GIDs ( a custom unit of energy) This field indicates the remaining energy in battery in terms of Gids. Gids is the name given to a value found on the Leaf CAN ( Controller Area Network ) bus that tracked closely with the amount of energy remaining in the Leaf Battery. It was first discovered by Gary Giddings. Later it was determined that Nissan uses this field to indicate the amount of usable energy in the battery by multiplying it by 77.5. On a new 2011 Leafs the maximum Gids is typically 281 or (281 x 77.5) 21.78 kWh of usable energy from the 24 kWh battery.

The default Wh/Gids is 77.5. The calculated kWh (left in the battery pack, is based on this value ant it ) gives the best indication of available energy in the battery.
 
What's the PID for Gids?

To have a max value of 281 means it is sent as 2 bytes of data in the CAN buss PID, e.g, 281 decimal is 0x01 0x19 in hexadecimal as would be read in the CAN data.

It seems like the best indication of available energy would be related to the current (draw or charge) as measured by the current sensor.
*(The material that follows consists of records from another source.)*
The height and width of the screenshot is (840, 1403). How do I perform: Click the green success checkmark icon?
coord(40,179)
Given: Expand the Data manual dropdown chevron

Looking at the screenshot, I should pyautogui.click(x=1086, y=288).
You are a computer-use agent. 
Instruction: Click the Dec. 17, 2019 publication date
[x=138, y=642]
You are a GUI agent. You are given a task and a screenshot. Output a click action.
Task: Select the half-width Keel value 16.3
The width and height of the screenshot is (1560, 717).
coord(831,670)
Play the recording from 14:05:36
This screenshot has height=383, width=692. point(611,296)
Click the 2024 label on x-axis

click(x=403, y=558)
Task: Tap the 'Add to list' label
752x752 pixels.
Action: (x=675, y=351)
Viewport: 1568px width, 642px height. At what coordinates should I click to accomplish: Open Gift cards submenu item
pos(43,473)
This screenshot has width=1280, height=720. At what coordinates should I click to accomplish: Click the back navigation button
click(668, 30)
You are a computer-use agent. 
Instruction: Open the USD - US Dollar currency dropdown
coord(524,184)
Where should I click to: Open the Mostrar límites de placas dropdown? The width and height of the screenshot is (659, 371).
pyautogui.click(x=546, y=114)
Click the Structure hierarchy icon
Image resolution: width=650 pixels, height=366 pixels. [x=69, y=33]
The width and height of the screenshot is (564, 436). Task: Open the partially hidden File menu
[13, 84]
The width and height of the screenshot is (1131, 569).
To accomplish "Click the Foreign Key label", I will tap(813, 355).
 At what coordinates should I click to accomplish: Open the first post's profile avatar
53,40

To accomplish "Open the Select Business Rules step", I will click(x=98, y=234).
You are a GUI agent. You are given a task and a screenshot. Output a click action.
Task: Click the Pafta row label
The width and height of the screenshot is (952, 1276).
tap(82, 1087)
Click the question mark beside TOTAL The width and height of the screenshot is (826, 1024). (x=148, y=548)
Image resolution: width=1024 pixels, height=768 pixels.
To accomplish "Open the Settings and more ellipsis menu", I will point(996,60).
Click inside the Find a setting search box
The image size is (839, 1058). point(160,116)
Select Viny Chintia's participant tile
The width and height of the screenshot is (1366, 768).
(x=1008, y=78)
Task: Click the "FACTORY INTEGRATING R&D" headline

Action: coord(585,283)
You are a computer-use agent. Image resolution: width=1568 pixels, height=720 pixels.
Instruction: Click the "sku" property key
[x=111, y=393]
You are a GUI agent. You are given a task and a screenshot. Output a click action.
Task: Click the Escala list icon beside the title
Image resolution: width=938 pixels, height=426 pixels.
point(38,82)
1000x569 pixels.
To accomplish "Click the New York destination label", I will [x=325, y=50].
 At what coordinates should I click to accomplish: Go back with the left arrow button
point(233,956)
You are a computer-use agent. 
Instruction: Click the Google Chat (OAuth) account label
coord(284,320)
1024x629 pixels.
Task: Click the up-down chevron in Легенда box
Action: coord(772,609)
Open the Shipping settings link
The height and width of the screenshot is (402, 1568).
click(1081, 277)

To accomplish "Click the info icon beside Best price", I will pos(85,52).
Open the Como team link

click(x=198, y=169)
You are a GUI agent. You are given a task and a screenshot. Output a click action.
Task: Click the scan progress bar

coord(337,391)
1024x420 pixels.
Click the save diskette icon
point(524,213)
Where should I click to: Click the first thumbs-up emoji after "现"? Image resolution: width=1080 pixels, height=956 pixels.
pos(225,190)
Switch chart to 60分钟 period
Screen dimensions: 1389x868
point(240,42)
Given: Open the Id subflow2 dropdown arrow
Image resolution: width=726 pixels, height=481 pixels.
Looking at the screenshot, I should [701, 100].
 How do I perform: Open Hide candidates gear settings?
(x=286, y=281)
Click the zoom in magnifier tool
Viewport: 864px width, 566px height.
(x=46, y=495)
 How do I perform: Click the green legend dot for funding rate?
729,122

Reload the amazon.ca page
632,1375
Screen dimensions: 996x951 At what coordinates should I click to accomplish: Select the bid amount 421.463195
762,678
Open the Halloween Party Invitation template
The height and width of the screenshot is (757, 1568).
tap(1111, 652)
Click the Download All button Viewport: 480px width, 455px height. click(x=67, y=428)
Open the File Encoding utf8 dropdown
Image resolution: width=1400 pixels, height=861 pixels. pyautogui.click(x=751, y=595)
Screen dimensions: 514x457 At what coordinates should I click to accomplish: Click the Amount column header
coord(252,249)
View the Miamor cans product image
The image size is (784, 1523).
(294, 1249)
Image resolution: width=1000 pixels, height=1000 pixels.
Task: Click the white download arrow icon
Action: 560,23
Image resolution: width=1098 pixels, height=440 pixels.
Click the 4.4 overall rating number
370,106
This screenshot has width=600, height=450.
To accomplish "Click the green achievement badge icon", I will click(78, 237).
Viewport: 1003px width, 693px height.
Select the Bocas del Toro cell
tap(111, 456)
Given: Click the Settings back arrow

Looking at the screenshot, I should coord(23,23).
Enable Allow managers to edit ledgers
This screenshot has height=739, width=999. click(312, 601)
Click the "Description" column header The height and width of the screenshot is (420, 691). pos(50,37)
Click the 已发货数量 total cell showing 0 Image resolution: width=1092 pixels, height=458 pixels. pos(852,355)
Doing some calculatus, a time integration of the current sensor data would give an exact energy status, aka Coulomb counting.

A capacity measurement where 1 bit represents 77.5 Whr is a rather crude sense measurement seems to me.

In days of old, when knights were bold, and CAN hacking wasn't invented--the meaning of PIDs was subject to lots of guessing and inference.

Thanks to Gary for his early work and attempt to make a Gidmeter, but it's time to move on, simplify and use engineering units that are well understood.
 
There's no PID for GIDs, as far as I know. There is a 9-bit field in CAN message number 0x5B3, transmitted many times per second from the VCM (vehicle control module) as a raw data feed into the instrument cluster. That's not part of the PID system; it's lower-level data, part of the continuous chatter of every (well, most of 'em) vehicle module over the CAN bus.

You may think this a crude measurement, but it is the best available data as fed out of the car's battery control electronics for use by any of the other vehicle components which may need it. Unless you seriously propose replacing the battery (BMS) firmware, there's nothing better.

If you want to replace this with engineering units that are well understood, you need a time machine to go back and explain to the Nissan software engineers of the noughties that you'd like them to use some other unit in CAN bus message code 5B3 of the LEAF. Gary did a great job to identify the right part of the data stream.